▶ _Exercise objective_
Write out the material from the line with "Screen dimensions: 1225x980" to the end, substituting "Name" for "Size" and changing nothing else. Omit the pictures.

(Records for finding displayed items)
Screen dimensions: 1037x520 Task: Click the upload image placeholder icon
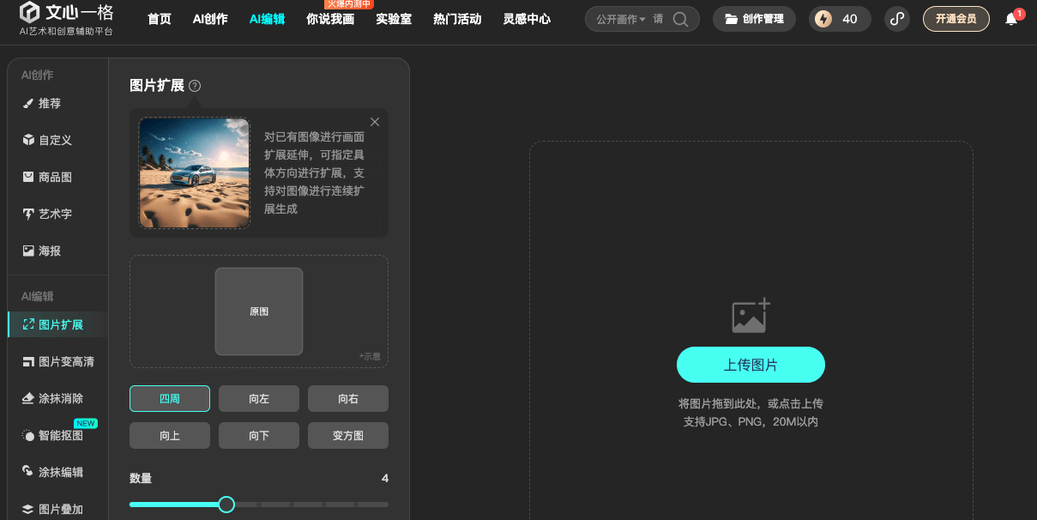751,316
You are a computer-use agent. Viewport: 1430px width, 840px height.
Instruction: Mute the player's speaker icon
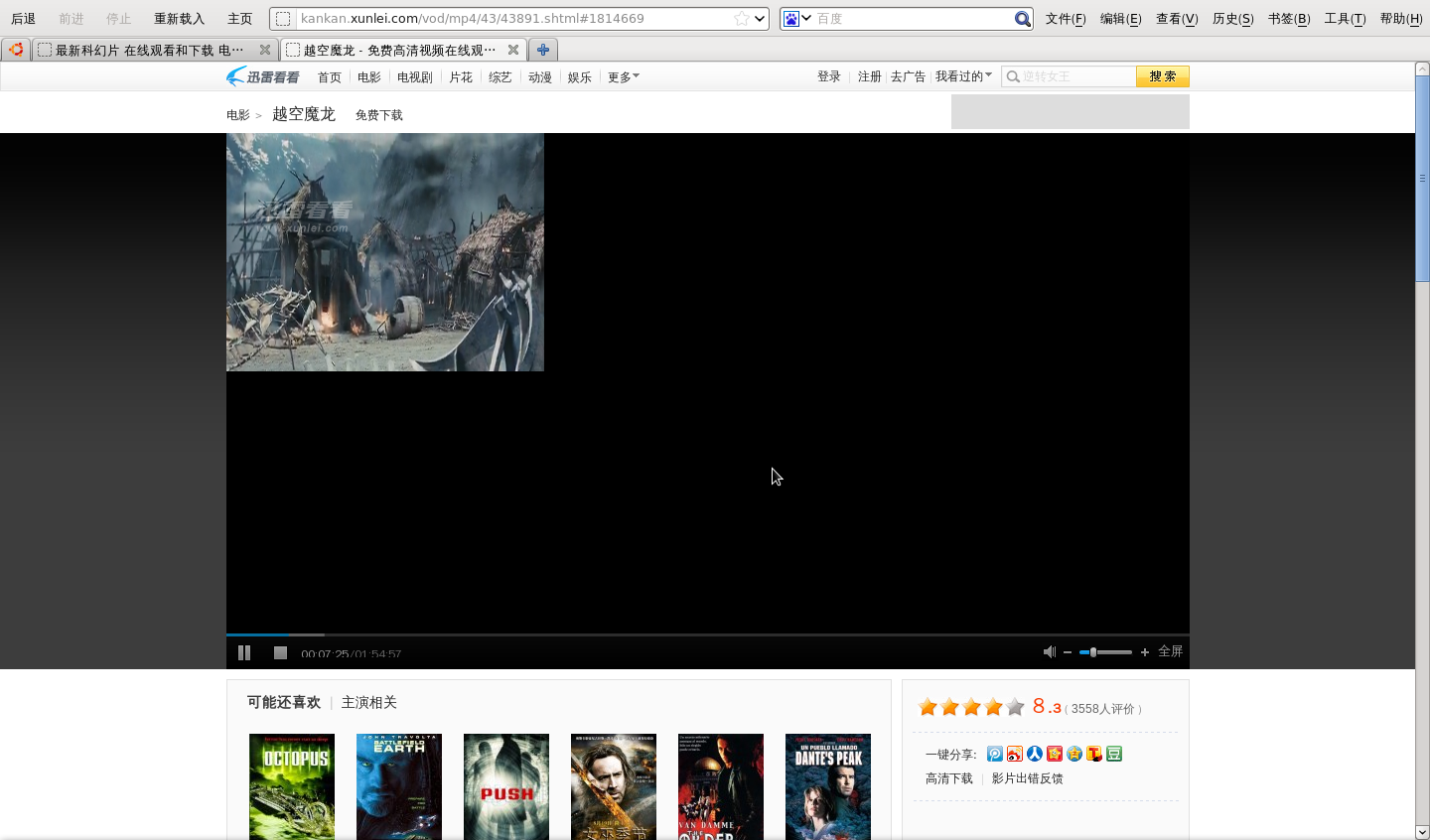pyautogui.click(x=1049, y=651)
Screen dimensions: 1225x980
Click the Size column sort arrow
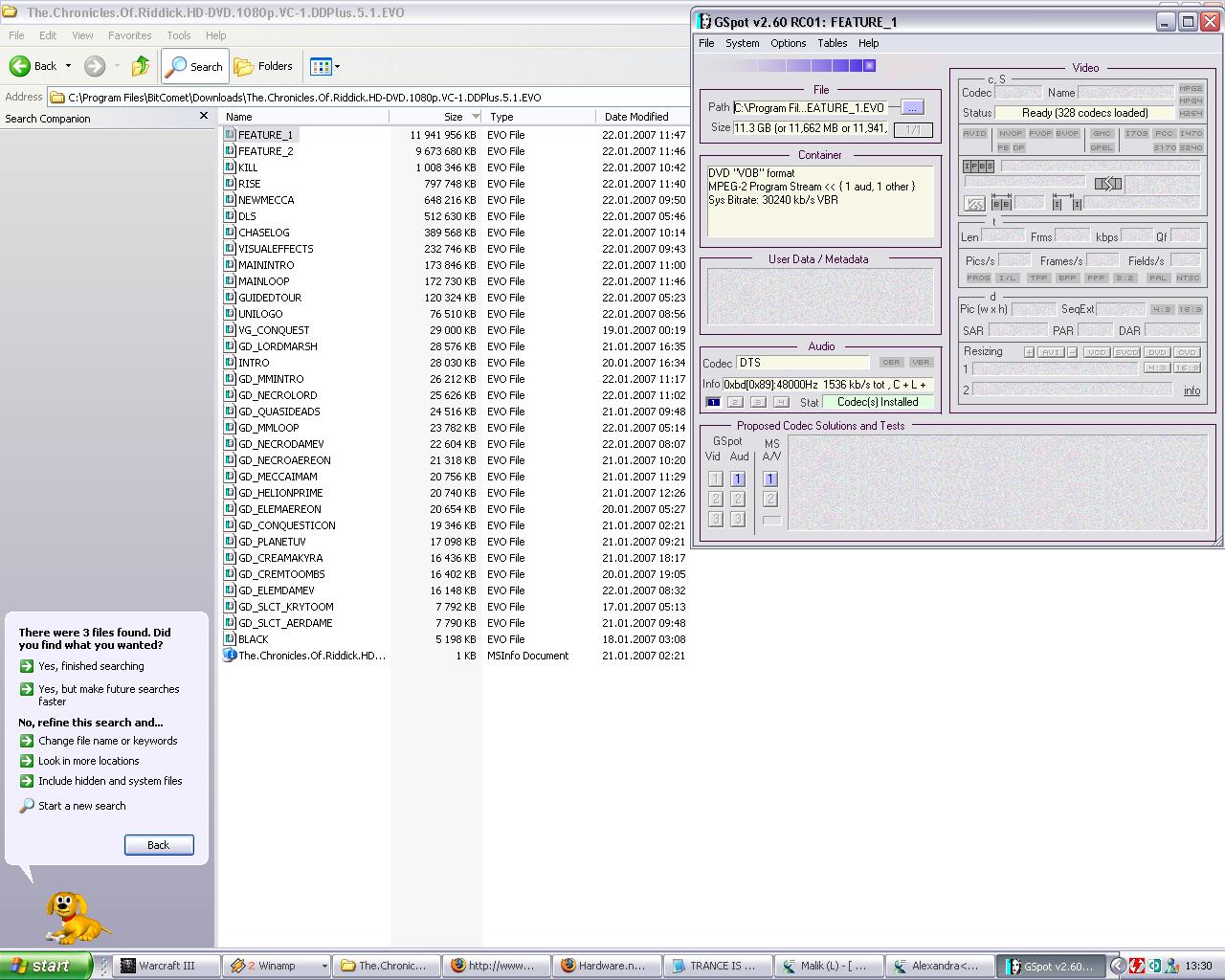[x=476, y=117]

▶ _Exercise response_
Screen dimensions: 1225x980
Click the Name column sort arrow
[x=476, y=117]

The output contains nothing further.